Whether building his basement or the Army’s next-generation helicopter, an engineer relishes the chance to use his expertise
Ty’Quish Keyes is a Boeing engineer on the team for DEFIANT, the helicopter proposed for the U.S. Army’s Future Long-Range Assault Aircraft program. He has spent years planning, designing, building, and troubleshooting this revolutionary new aircraft that incorporates two-counter-rotating blades on top of each other. It flew for the first time in 2019, and “facilitates the maneuverability and agility of a helicopter with the speed and range of a fixed-wing airplane.”
Keyes, Class of 2011, is also one of SCH’s first engineering students after the department started to offer classes in 2005, and a three-sport athlete—football, basketball, and lacrosse! After graduating from CHA, he attended Morehouse College and Columbia University, earning a dual degree in physics and mechanical engineering.

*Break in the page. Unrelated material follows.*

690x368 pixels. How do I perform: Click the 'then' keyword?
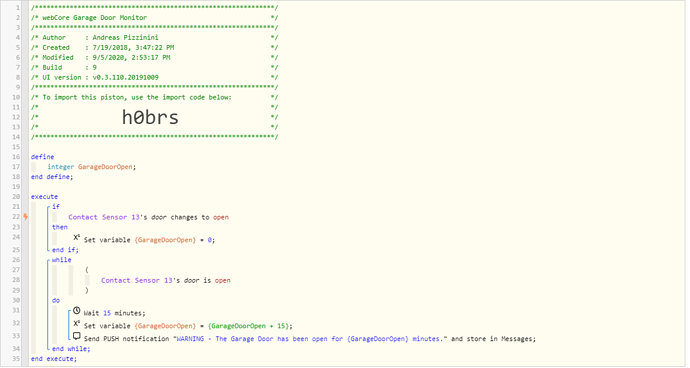pyautogui.click(x=60, y=227)
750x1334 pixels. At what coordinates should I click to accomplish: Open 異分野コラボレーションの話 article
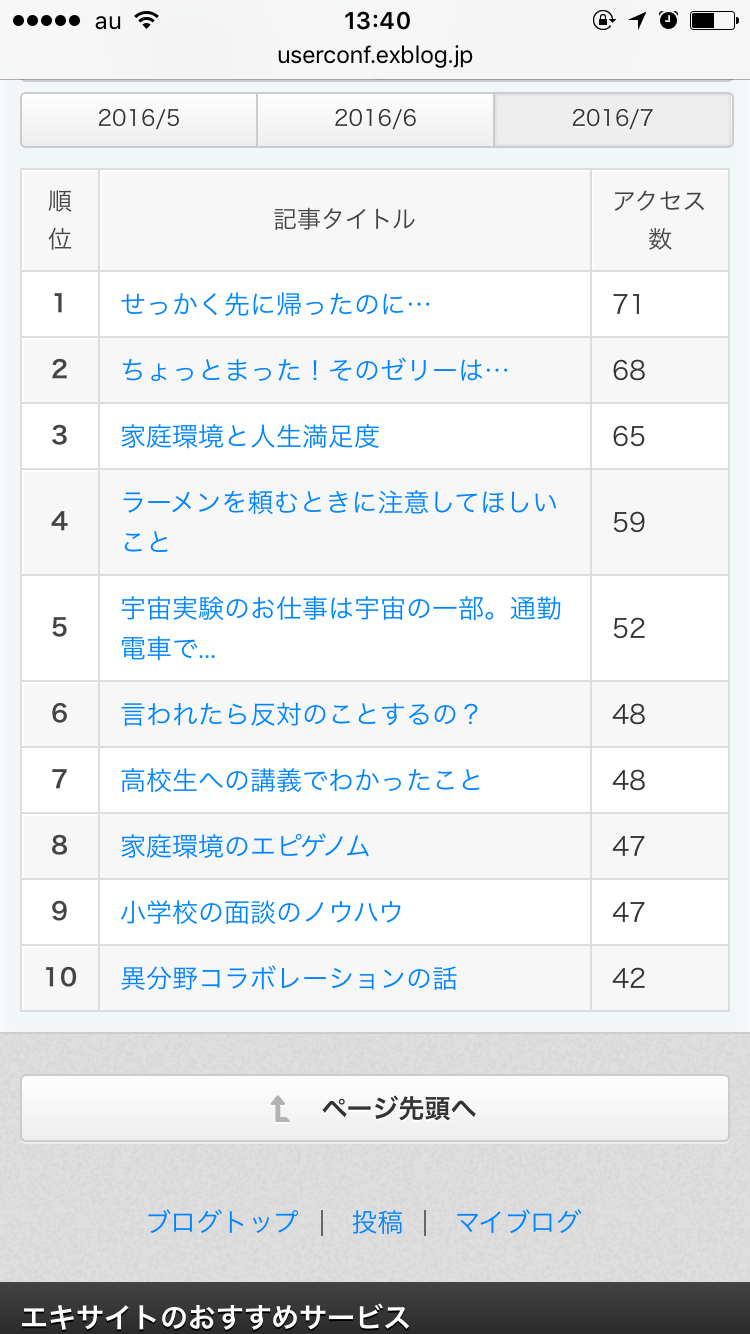pos(289,978)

His profile was recently featured on the BOEING Defense website, "Solving problems at home and at work" (August 25, 2022). The article calls out the problem-solving mindset Keyes applies to both DIY home improvement projects and his work at Boeing. Keyes acknowledges that this critical mindset was first acquired while building with LEGO and cars as a kid. He refers to Peter Randall, department chair of engineering and robotics, in the article. “On the first day of an intro to engineering class, the professor explained that engineers are problem solvers, that they use math and science to solve the world’s problems. That's when a light bulb went off,” he said.
Randall estimates that there are now over 500 SCH graduates out in the world lighting up the workforce with the experiences they first had in our engineering and robotics program.
As the robotics season and SCH after-school programs gear up this year, just think… you/your student could be the next Boeing feature story, designing aircraft for the United States military!